New strategies of biosensing can be considered to tackle this issue. One of them relies on indirect sensing by transforming the molecule of interest into a detectable one. Such strategy has been successfully used with the help of enzymes to transform a key metabolite such as L-tyrosine (13) or L-DOPA (14) into pigments and thus allowing high-throughput screening of overproducers. The same strategy can also be employed to transform the molecule of interest into a molecule for which a genetically-encoded biosensor is available (15,16). We recently demonstrated that this approach could be attempted in a systematic fashion by combining information on the available biosensors and automatic design of enzymatic networks. This led to the development of five new whole-cell biosensors for pollutants (parathion, 2C4NP), biomarker (hippuric acid) and drugs (cocain, nitroglycerin) (17).

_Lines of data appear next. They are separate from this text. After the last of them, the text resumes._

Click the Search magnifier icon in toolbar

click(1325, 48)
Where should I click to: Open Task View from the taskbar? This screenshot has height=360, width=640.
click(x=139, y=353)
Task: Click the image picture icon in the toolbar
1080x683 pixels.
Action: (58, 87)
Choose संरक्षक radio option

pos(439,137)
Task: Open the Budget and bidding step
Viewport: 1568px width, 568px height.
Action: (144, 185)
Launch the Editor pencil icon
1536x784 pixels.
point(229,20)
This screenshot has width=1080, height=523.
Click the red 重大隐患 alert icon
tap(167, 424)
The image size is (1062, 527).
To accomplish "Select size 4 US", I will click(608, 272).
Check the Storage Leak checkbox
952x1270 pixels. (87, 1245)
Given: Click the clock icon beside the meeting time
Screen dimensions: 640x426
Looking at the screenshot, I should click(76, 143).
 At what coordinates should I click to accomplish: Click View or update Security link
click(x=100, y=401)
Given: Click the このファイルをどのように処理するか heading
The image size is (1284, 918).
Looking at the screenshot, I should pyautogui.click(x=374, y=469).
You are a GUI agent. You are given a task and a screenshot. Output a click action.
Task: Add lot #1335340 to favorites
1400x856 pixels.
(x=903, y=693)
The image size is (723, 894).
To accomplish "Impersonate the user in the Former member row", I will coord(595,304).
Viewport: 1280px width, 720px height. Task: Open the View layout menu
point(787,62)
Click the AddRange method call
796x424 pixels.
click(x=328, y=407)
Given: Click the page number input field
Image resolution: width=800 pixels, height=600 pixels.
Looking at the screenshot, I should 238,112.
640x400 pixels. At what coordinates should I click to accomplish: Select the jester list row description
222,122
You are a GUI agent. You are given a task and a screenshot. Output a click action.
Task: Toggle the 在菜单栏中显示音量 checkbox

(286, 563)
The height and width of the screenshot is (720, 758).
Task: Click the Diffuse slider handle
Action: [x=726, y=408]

In order to open this untapped source of biosensors for synthetic biologists, we hereby present SensiPath (http://sensipath.micalis.fr), a web-based tool assisting the design of sensing-enabling metabolic pathways (SEMPs). SensiPath will serve users wishing to perform cell-mediated detection of a compound when no direct-sensing solution is feasible. The primary objective of SensiPath, thus, is to enlarge the number of detectable compounds for synthetic biology applications. The algorithms we implemented to simulate biochemical reactions are derived from the well-tested RetroPath (18). It notably allows to take advantage of enzymatic promiscuity, i.e. the ability that enzymes have to process structurally similar substrates, thus yielding more results. SensiPath is built from a comprehensive list of more than 100 000 compounds and 87 000 reactions from four metabolic databases, covering most of the known metabolism. We also collected a large dataset of more than 500 detectable compounds for which intracellular biosensors exist from several gene expression regulation databases, focusing our search on allosteric transcription factors.

MATERIALS AND METHODS

Figure 1 shows an overview of how SensiPath works, the details are exposed in the following subsections. SensiPath is based on a comprehensive internal database of biochemical reactions and compounds encoded as chemical signatures. Once a compound query is submitted, it performs a search in order to find a match against all the enzymatic reactions that we have collected in our database. The search is carried out in order to predict reachable compounds from the target. This search generates a metabolic graph at up to two enzymatic steps away from the target, in which nodes are compounds and edges are reactions. Detectable compounds are identified and annotated by a score of similarity based on searching against the list of known detectable compounds in the database. For later reference, all SensiPath sources in its current online version are available on FigShare (https://dx.doi.org/10.6084/m9.figshare.3144616.v1) in addition of our list of detectable compounds (https://dx.doi.org/10.6084/m9.figshare.3144715.v1).

Figure 1.

Figure 1.

SensiPath flowchart. Users query a target compound (blue), either as an external database identifier or as a standard InChi. Target is processed to gather reachable compounds through enzymatic reactions; detectable compounds are annotated (green). Results are displayed both as (a) the set of pathways leading to recognized detectable compounds; and (b) the whole computed graph around the target.

Source databases

SensiPath predictions are based on imported data from metabolic and gene expression regulation databases. We gathered data from multiple sources to cover most of available knowledge in current databases.

Reactions

Known biochemical reactions were extracted from main common reaction databases (Rhea (v66, http://www.rhea-db.org) (19), MetaCyc (v19.1, http://metacyc.org) (20), BRENDA (v15.2, http://www.brenda-enzymes.info) (21) as well as from a more specialized database, the Biocatalysis/Biodegradation Database (http://eawag-bbd.ethz.ch, accessed in December 2015) (22). We considered only reactions for which structures of all reactants were available, fully defined and valid. Overall, we collected more than 100 000 compounds and 87 000 reactions with references to external databases.

Detectable compounds

We gathered a list of 504 putative detectable compounds focusing our search on effectors of allosteric transcription factors from prokaryotes. Data were collected from several gene expression regulation databases: RegulonDB (v9.0, http://regulondb.ccg.unam.mx) (23), RegPrecise (v4, http://regprecise.lbl.gov) (24), RegTransBase (v7, http://regtransbase.lbl.gov) (25) and BioNemo (v6.0, http://bionemo.bioinfo.cnio.es) (26).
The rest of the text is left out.